着替えと工具の準備を済ませ、夜墨を空のリュックサックへ入れようとすると、夜墨はするする逃げてどうしても入ろうとしなかった。閉じ込めておくのも危ないから、結局一緒に外へ出た。

 夜墨はいつもより距離を取るものの、私の周りからは離れない。先へ行って振り返っていたり、追い越したら後ろをずっとついてきていたりする。

 一度家へ帰るべきだったな。

 それなら、また夜墨をシャンプーすることにげんなりせずにすんだ。

 夜墨は泥を跳ね飛ばしながら走り回る。身体じゅう泥だらけだ。

「やっちゃん、ここから先は入っちゃだめだからね。めっ!」

 板を水たまりに掛け、渡る。夜墨に手のひらを見せつけて声強めると、夜墨はぴたと止まった。でも不満げだ。

「よーしよしよし。そのまんまだからね、やっちゃん」

 一安心。潤滑スプレーを振る。錆び付いた蝶つがいにこれでもかと吹きかけ、ドアノブを引いた。ズルズル、ちょっとずつ開く。ちょうどいい幅が開いたところで、工具を抱え中に滑り込んだ。

 滑り込みながら後ろがちらっと見えた。木の板の向こうで座っていた夜墨が、お尻を振っている。猫ならひとっ飛びで中に飛び込むこともできなくはない距離だ。

「やっちゃん、だめ!」

 言うが早いか、開けたばかりのドアを思いっきり押し閉めた。がちょん、ドアの閉じた音の向こうで、カリカリひっかく音がする。

 ギリギリセーフ。私も夜墨も感電死でイチコロになるところだった。

「しばらく待っててね。遠くに行ってもいいけど帰ってきてよ?」

 声が届いているのかいないのか、不機嫌そうな唸り声は聞こえた。ごめんて。

 一息つくと、背中がやけに寒いことに気がついた。風がある。冷風だ。外でドア前に立っていたときには気が付かなかったから、ドアの密閉は完璧なんだろう。バイザーの頭に付けたヘッドライトを点ける。人が一人通れるだけの幅を残して、機器がずらっと立っている。天井隅にエアコンがあった。換気扇も付いている。
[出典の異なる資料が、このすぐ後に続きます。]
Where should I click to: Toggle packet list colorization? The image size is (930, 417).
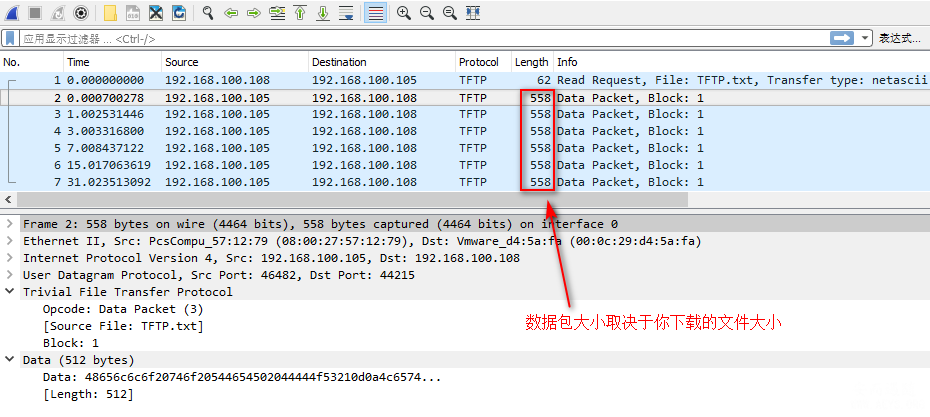[x=375, y=13]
 外は暑いし機器は熱をもつ。温度が高過ぎれば絶縁性能は落ちてショートする。機器の温度を適切に保つためには、今これくらいの温度設定が必要に違いない。

 それにしたって寒いけど。

 汗が冷え切ってめちゃくちゃ寒い。凍えそうだ。

 バイザーの通信機能はちゃんと動く。指示されていた通りに、指示を仰いだ。

 バイザーの視界を共有した指示は具体的だった。言われた通りの器具で見せられる通りに操作し示される通りの箇所へ繋いで検査した。
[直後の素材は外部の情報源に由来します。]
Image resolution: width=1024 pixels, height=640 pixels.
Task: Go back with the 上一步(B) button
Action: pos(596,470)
 習っていたことが、いざ目の前になるとこういうことだったのかと思う。

 ずっと遠くから、バイザー越しに操られるように作業し続けた。

 バリッドン! ゴウッ。カラカラカラ。

 そんな音にはっとした。バイザーの更に奥から聞こえる音のほうが大きい。すぐ五十センチ左で起きたことだ。

「す、すみません! なにか大きな音が」

「問題ない。氷が落ちただけだ。換気扇が動いただろう、湿度も問題ない」

 バイザー越しに指示を送ってくる技術者は、むしろ自慢げに答えた。

「でも溶けたら、水が」

「床の隅に排水口がある。虫も通らない小さな穴だ」

 床を見れば、確かに、明かりを反射するものがある。形は暗くて見えないが、足で触れると冷たい。結露が天井で凍り、外気温が上がるにつれて端が溶けて落ちるのだろう。
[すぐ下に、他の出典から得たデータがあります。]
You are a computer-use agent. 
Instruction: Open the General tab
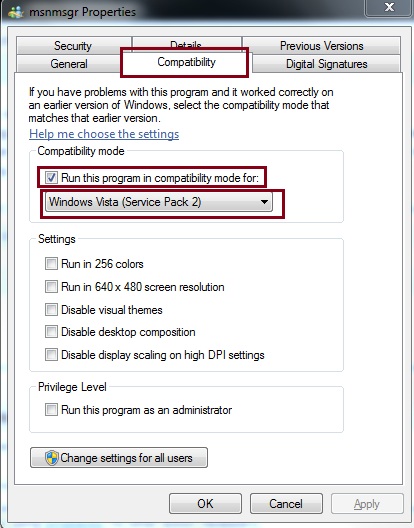69,64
「こんなことを繰り返すのは事故の危険性が高いと思うのですが」

「ひよっこにはそうだろう。だがそうするしかない理由があってやっていることだ。新入りが意見することではない」

「……すみません……」

 技術者は有無を言わさない調子で、私はそれ以上口答えすることができなかった。